-- Text shown --

Susan F. O’Neill Leeds, Massachusetts

Thank you for the interview with Jacob Needleman and for the Siddhartha reprint in the current edition of The Sun. You are ministering to the human condition!

Catherine Menninger Franconia, New Hampshire

After reading “I Got off the Beaten Path,” by Andrew Boyd, I realized that it was only when Boyd took “a few wrong turns” that he found himself in the “right” place.

Presently out of work and struggling with the job market at sixty-eight, I have found myself looking for a situation in which I am comfortable. Boyd looked for a way out of the comfortable “tourist bubble.” Perhaps I must choose to leave the comfort of a regular job and explore the vast world “outside the bubble.”

Vince Tolson Richmond, Virginia

In the November 2011 Readers Write on “Authority,” Eleanor McNamara writes, “While I was drying my long hair, the guard coldly stated, ‘You’d better enjoy your hair while you can, as you’ll be losing it the next time the barber visits.’ ” It reminded me of the following experience:

At the Georgia Diagnostic and Classification Center for the state prison system in Jackson, Georgia, several of us new arrivals were herded into a large processing area. Other prisoners stood gawking at us, perhaps looking for potential victims.

“Make a line by that there chair,” the guard yelled, pointing at a barber’s chair.

Another prisoner waited with hair clippers. “How you want it cut?” he asked a long-haired boy. After taking the order, the “barber” ran the clippers down the center of the boy’s head, clipping it to the scalp. “Oops,” he said. “Sorry.” And then he laughed.

After losing our hair, we got sprayed between the cheeks and under the arms with bug spray. That type of humiliation generates hate. It carried me for years.

Wayne T. Dowdy Edgefield, South Carolina

From time to time I find the stories in The Sun to be whiny: characters describing their misshapen lives, which all too often are still misshapen at the end. Brian Doyle’s short story “Elson Habib, Playing White, Ponders His First Move” [November 2011] was a rare exception. Doyle so immerses us in the scene that when the grandfather tells his grandson he loves him, it is already long evident. The story brought me to tears.

Peter Sternberg Northbrook, Illinois

How timely that you published an excerpt from Gandhi’s All Men Are Brothers on the October 2011 Dog-Eared Page. As so many of our young and not-so-young folks are out there “occupying,” it is important to be reminded that nonviolence can bring lasting change.

Mare Grace Kamuela, Hawaii

I’m writing regarding the quote in the October 2011 Sunbeams section from Malcolm X: “Nobody can give you freedom. . . . If you’re a man, you take it.” Left out half the population of the world again, eh?

-- What you will do --
A – Reproduce word for word the stretch of the letters to The Sun from "Wayne T. Dowdy" through "me to tears.".
B – Carry the letters to The Sun forward from their final sentence.
The records play no part in this.

-- Source material --
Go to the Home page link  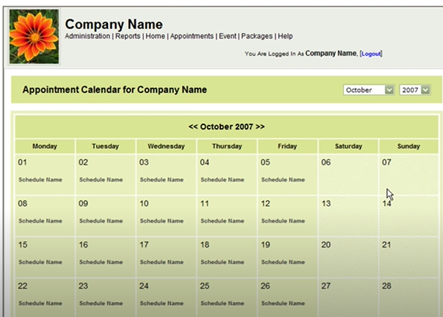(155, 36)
==
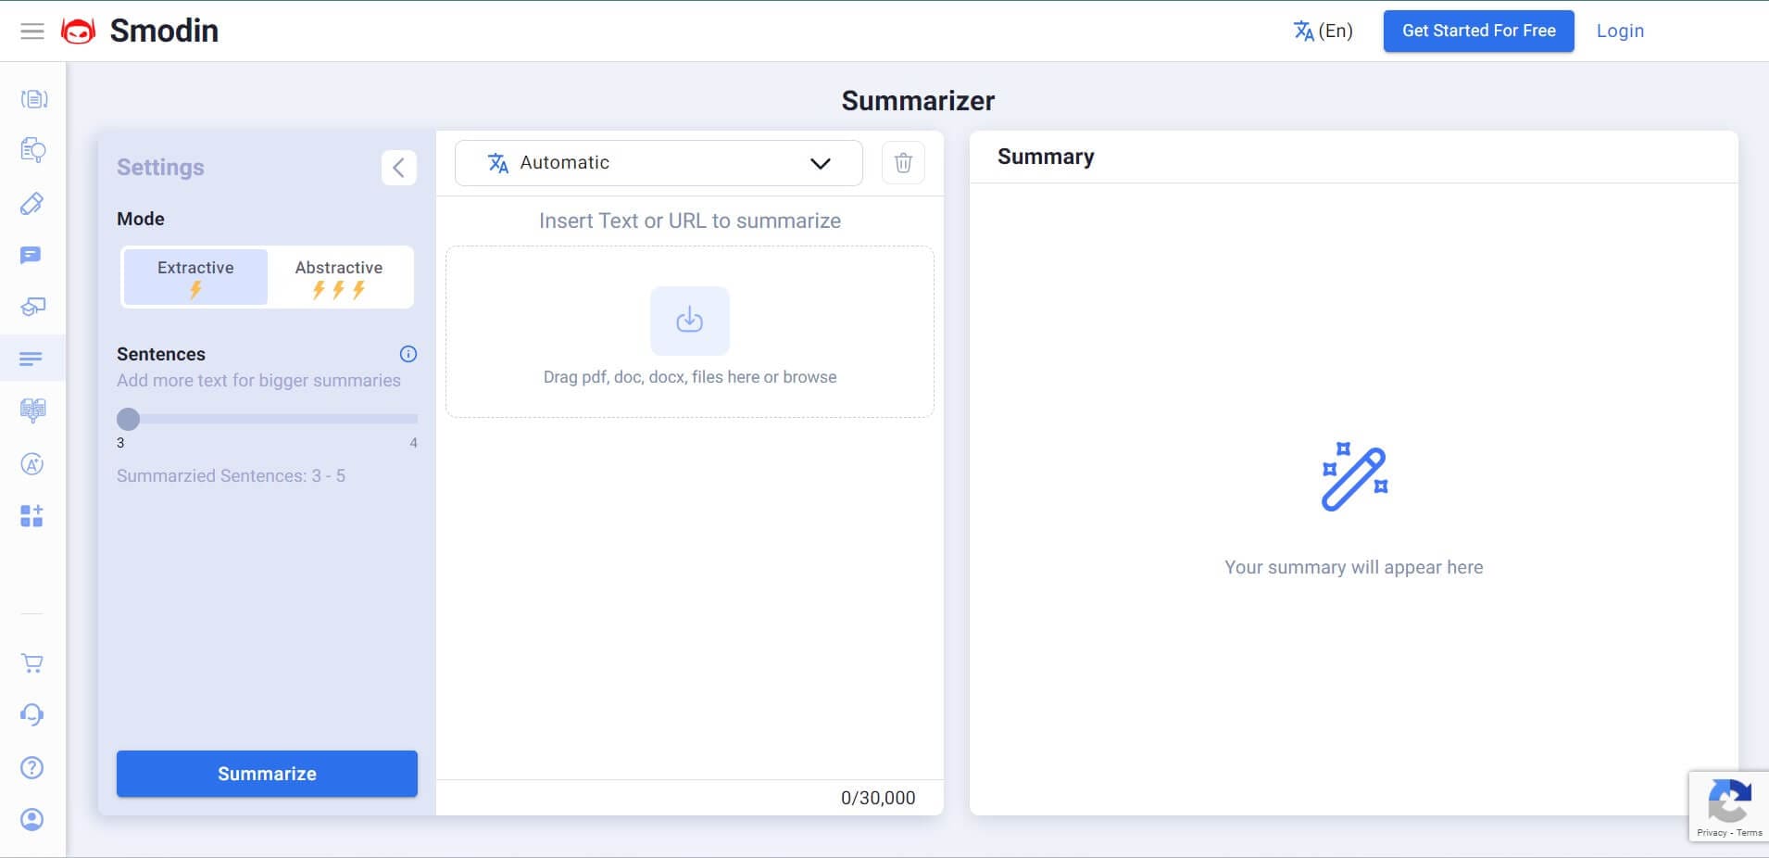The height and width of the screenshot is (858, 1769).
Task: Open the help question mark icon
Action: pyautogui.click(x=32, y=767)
---
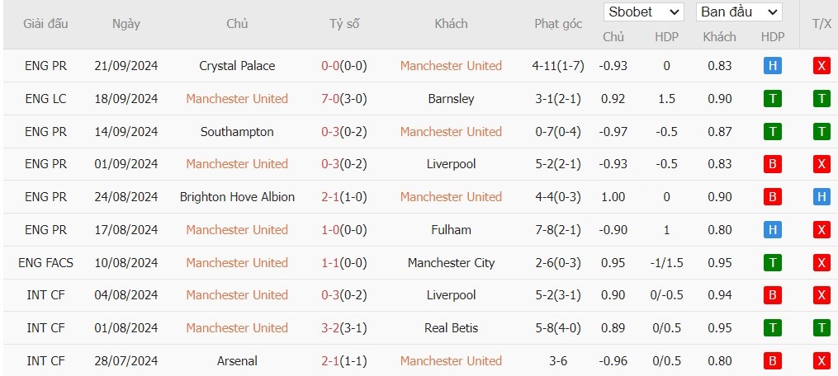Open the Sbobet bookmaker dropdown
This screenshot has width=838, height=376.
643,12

-- Written responses --
A –
Wayne T. Dowdy Edgefield, South Carolina

From time to time I find the stories in The Sun to be whiny: characters describing their misshapen lives, which all too often are still misshapen at the end. Brian Doyle’s short story “Elson Habib, Playing White, Ponders His First Move” [November 2011] was a rare exception. Doyle so immerses us in the scene that when the grandfather tells his grandson he loves him, it is already long evident. The story brought me to tears.

B –
Audrey Godshall Swannanoa, North Carolina

I want to thank your magazine for inspiring me to read and, even better, to write. English is my second language, and a friend recommended The Sun as a way to increase my vocabulary and learn to write properly.

I’ve been in prison for sixteen years. In this human warehouse, unless we take initiative to educate ourselves, we remain as foolish as we were on our first day behind bars.

My English is far from perfect, but I wouldn’t know half of what I know if I hadn’t started reading your magazine. My wish is that one day I may write well enough to be in its pages.

Victor Becerra Soledad, California

The Sun is a great magazine. Not many publications take notice of the little guy, especially inmates; yet The Sun does. I thank you for seeing all people as people.

Johnny Mahaffey Columbia, South Carolina

I’d finally had enough: Sparrow’s goofy journals about talking to trees; another scene from Poe Ballantine’s life (I think I know more about this guy than I do my mother); Sy Safransky’s endless whining, which he plans on compiling into one big whine. I decided to cancel my subscription.

But then I strolled into a coffee shop in South Jersey and noticed a group of women (why is it only women?) sitting at a large table, each with a Sun magazine in front of her. “You all read The Sun?” I asked incredulously. Yes, they replied. They even had a monthly meeting to discuss the latest issue. I sat down and joined them. Now every month I get to complain about Sy, wonder if there are any writers out there other than Poe, and maybe laugh at a chirp or two from Sparrow. I finally found my peer group. I’m renewing my subscription.